Lennie Walker is mourning the death of her older, more outgoing, dynamic sister. Always content to be Bailey's sidekick, she now must navigate her life alone. She's also dealing with complex feelings for the mother who abandoned her at age one and her custodial grandmother's reluctance to talk about it. For the first time, boys are noticing her, most notably Bailey's sad, lost boyfriend Toby and new, adorable guy Joe. She identifies with Toby's depression and grief, while Joe brings a new vivacity for moving forward. Can she manage two opposites or will their worlds collide?
Lennie is a fresh, unique, not always likable narrator. Her pain is raw and real, the way she deals with her sadness is to write poetry and withdraw from family and friends, even when she saw the hurt she caused. She was multi-layered and achieved some emotional growth. Her potential love interests were less developed, although the grandmother had some depth. The characters were the strongest part of this novel.

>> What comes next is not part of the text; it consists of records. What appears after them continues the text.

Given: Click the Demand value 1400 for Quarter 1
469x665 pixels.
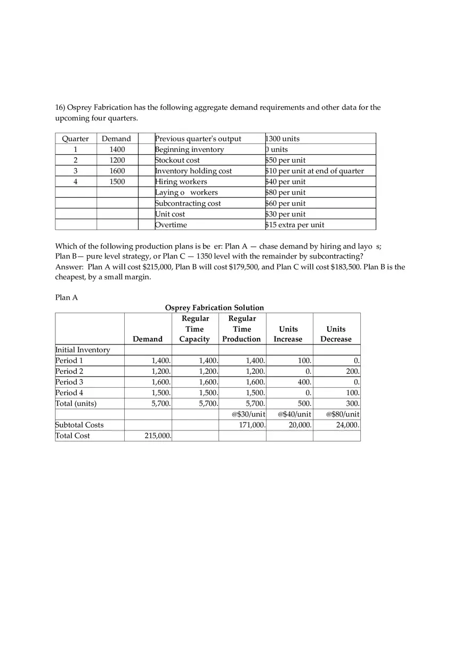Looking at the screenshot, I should pos(117,149).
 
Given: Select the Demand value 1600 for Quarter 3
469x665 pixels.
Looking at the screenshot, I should pos(117,171).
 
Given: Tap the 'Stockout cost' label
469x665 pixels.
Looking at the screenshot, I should pos(177,160).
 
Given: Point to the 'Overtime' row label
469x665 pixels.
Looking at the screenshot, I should pos(171,225).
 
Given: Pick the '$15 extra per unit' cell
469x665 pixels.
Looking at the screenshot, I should pos(295,225).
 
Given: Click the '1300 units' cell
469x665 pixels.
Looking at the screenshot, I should pos(283,139).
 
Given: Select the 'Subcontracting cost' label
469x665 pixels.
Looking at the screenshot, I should pos(188,203).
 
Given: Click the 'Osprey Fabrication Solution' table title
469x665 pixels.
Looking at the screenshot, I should pos(214,308).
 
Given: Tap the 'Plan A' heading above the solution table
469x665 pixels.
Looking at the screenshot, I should pos(67,297).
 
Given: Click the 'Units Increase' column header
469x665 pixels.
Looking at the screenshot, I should pos(288,334).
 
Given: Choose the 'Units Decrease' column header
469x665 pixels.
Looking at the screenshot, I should pos(336,334).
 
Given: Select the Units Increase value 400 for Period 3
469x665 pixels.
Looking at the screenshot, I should pos(304,382).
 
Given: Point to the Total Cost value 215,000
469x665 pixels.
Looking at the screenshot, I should pos(158,436).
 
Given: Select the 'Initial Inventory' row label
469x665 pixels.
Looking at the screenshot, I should pos(83,350).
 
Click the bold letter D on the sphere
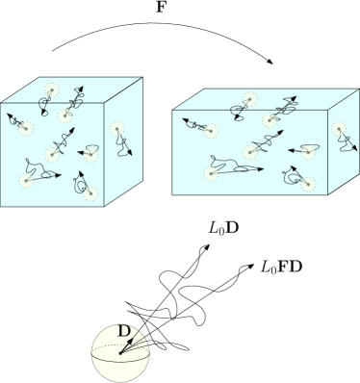click(123, 333)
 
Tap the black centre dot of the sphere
click(120, 351)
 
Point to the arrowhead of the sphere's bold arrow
click(133, 338)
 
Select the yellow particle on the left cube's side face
click(116, 129)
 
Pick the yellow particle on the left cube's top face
click(52, 91)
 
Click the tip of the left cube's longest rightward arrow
click(62, 174)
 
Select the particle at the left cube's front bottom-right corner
click(91, 193)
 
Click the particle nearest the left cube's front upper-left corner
click(26, 127)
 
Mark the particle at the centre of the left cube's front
click(53, 153)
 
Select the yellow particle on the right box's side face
click(337, 129)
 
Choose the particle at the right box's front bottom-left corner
click(209, 172)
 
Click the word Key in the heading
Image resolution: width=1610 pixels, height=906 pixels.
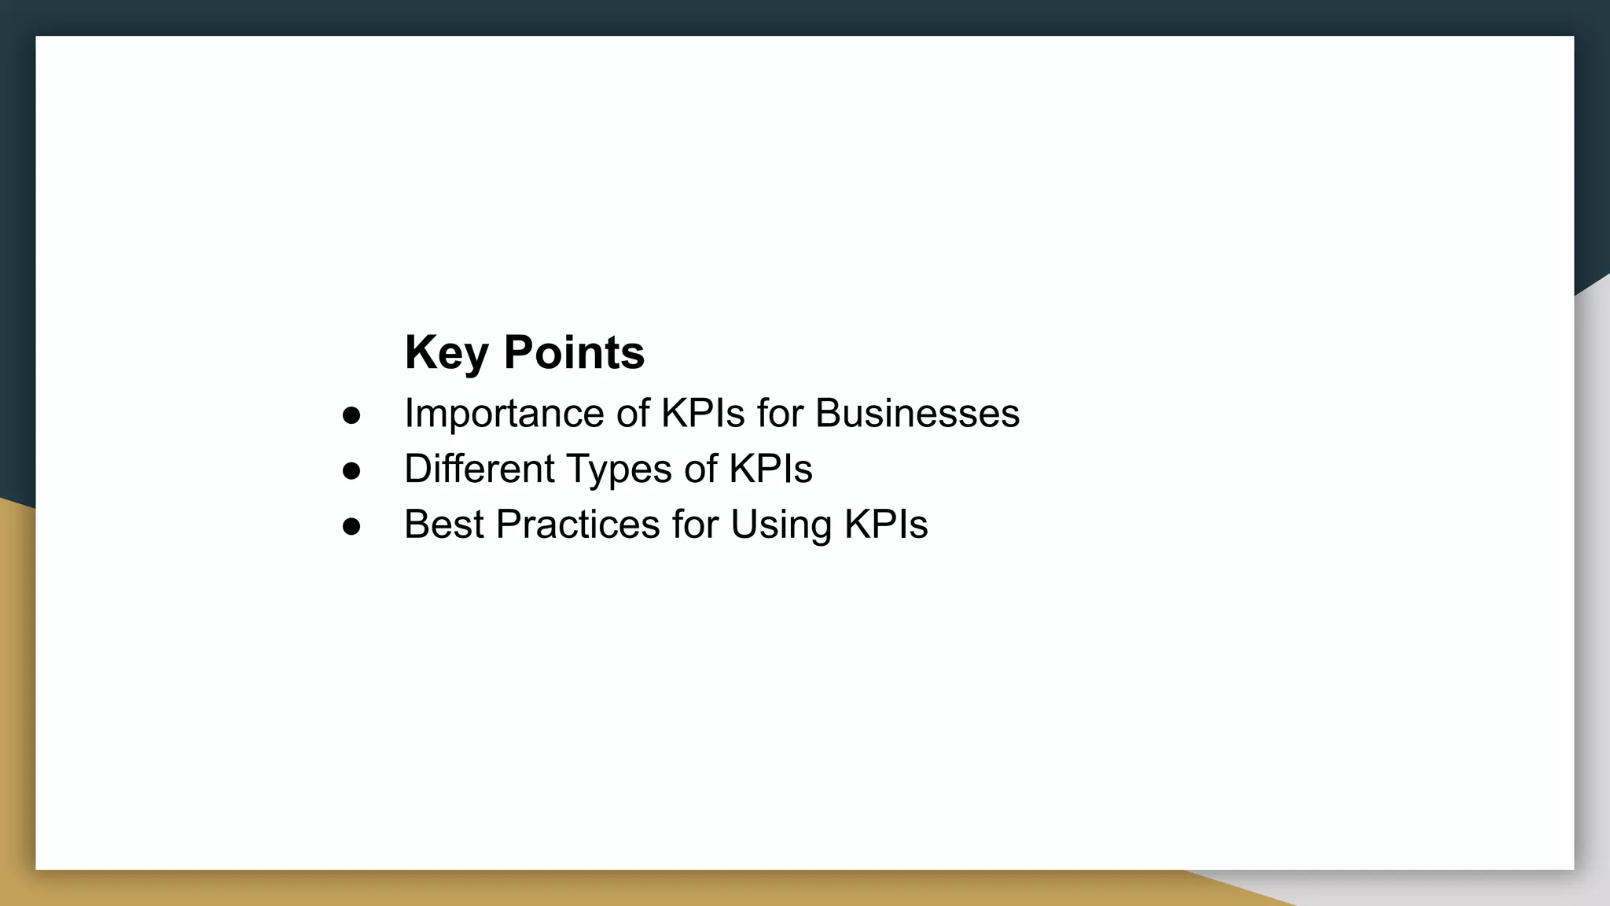447,352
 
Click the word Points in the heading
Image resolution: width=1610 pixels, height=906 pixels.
574,352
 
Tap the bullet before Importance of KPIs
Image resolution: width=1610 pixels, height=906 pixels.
351,415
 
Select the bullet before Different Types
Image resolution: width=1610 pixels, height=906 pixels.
351,470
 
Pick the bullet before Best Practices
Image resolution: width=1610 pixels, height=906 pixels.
351,526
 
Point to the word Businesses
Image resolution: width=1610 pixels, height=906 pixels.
917,414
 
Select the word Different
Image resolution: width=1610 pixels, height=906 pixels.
480,469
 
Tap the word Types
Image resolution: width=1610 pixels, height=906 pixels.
619,470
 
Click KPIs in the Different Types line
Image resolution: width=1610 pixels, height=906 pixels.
770,469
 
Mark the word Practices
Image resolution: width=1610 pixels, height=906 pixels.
578,525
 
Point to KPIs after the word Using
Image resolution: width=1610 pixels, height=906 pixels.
885,525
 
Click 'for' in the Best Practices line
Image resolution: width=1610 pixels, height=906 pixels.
695,525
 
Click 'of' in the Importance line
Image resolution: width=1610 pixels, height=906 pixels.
633,414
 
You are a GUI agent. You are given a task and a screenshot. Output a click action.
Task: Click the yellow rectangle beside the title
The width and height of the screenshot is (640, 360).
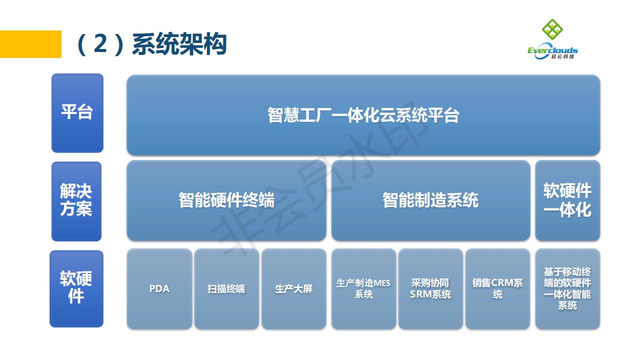(x=30, y=44)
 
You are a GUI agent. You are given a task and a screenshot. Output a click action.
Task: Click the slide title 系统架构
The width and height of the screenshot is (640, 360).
(x=180, y=44)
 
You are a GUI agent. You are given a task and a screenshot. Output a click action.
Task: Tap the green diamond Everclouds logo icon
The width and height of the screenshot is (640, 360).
(x=552, y=29)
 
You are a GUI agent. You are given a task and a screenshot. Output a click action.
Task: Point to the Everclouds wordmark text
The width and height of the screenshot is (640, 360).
(x=552, y=50)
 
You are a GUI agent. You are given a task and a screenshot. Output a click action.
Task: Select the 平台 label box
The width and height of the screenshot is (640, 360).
(x=78, y=113)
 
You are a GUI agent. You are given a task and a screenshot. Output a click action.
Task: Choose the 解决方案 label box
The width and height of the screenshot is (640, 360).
(x=76, y=201)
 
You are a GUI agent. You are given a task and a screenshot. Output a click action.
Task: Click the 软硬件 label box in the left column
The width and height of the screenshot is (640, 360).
(x=76, y=288)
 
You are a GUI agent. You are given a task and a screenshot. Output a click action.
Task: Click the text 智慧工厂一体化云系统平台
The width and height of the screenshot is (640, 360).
(x=363, y=115)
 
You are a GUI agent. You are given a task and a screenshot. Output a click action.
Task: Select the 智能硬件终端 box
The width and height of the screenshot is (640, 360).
(x=226, y=200)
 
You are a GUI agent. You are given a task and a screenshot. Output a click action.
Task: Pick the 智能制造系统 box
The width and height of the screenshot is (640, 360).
(x=431, y=200)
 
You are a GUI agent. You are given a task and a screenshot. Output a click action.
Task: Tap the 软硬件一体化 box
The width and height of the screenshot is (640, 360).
(x=568, y=200)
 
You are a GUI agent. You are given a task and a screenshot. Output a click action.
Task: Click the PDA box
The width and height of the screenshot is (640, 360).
(x=160, y=288)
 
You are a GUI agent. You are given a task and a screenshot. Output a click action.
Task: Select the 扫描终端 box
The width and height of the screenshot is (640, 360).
(x=226, y=288)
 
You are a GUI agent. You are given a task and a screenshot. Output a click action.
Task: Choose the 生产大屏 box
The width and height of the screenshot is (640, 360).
(x=294, y=288)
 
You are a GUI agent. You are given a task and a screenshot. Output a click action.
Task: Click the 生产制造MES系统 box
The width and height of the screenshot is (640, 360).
(x=364, y=288)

I had such high expectations for THE SKY IS EVERYWHERE, based on mostly glowing reviews. The plot, or lack of plot was a big let down. I didn't feel like Lennie let me in enough to view the book as a character study. I literally had to force myself to keep reading. The ending was the biggest disappointment, so many unanswered questions, questions that may have been in a box Lennie looked through but didn't share with readers. What's up with that?
Based on so many positive reviews, an audience for THE SKY IS EVERYWHERE exists, and Jandry Nelson certainly knows how to create unique, interesting characters. Readers who like character driven stories and who don't mind unanswered questions will enjoy this read.
Themes: grief, first loves, abandonment, sisters, unconventional families, poetry, and music.